§ **Your instructions**
Your answer should be an exact copy of every record.

═════ Records to use

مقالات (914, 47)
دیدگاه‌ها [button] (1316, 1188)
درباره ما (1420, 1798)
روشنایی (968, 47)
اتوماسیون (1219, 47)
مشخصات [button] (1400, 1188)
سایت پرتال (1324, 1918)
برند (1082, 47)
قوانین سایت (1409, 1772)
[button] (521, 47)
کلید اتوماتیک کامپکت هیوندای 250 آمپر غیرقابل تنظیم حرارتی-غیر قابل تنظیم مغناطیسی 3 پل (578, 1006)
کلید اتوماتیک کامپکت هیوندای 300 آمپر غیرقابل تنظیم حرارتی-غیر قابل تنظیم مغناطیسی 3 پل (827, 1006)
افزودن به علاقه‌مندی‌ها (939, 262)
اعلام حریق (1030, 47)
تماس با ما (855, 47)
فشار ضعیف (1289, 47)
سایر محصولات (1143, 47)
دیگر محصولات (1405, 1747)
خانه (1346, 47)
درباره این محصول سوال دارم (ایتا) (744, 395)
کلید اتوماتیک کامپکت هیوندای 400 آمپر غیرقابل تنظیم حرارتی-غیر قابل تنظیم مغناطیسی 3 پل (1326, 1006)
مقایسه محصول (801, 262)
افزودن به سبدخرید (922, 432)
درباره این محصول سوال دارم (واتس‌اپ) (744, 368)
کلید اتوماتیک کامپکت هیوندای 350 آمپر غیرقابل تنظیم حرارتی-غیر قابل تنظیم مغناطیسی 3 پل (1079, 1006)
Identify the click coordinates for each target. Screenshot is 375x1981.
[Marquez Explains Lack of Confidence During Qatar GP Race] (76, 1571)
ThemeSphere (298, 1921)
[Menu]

══════════

§ **Result**
مقالات (914, 47)
دیدگاه‌ها [button] (1316, 1188)
درباره ما (1420, 1798)
روشنایی (968, 47)
اتوماسیون (1219, 47)
مشخصات [button] (1400, 1188)
سایت پرتال (1324, 1918)
برند (1082, 47)
قوانین سایت (1409, 1772)
[button] (521, 47)
کلید اتوماتیک کامپکت هیوندای 250 آمپر غیرقابل تنظیم حرارتی-غیر قابل تنظیم مغناطیسی 3 پل (578, 1006)
کلید اتوماتیک کامپکت هیوندای 300 آمپر غیرقابل تنظیم حرارتی-غیر قابل تنظیم مغناطیسی 3 پل (827, 1006)
افزودن به علاقه‌مندی‌ها (939, 262)
اعلام حریق (1030, 47)
تماس با ما (855, 47)
فشار ضعیف (1289, 47)
سایر محصولات (1143, 47)
دیگر محصولات (1405, 1747)
خانه (1346, 47)
درباره این محصول سوال دارم (ایتا) (744, 395)
کلید اتوماتیک کامپکت هیوندای 400 آمپر غیرقابل تنظیم حرارتی-غیر قابل تنظیم مغناطیسی 3 پل (1326, 1006)
مقایسه محصول (801, 262)
افزودن به سبدخرید (922, 432)
درباره این محصول سوال دارم (واتس‌اپ) (744, 368)
کلید اتوماتیک کامپکت هیوندای 350 آمپر غیرقابل تنظیم حرارتی-غیر قابل تنظیم مغناطیسی 3 پل (1079, 1006)
Identify the click coordinates for each target. Screenshot is 375x1981.
[Marquez Explains Lack of Confidence During Qatar GP Race] (76, 1571)
ThemeSphere (298, 1921)
[Menu]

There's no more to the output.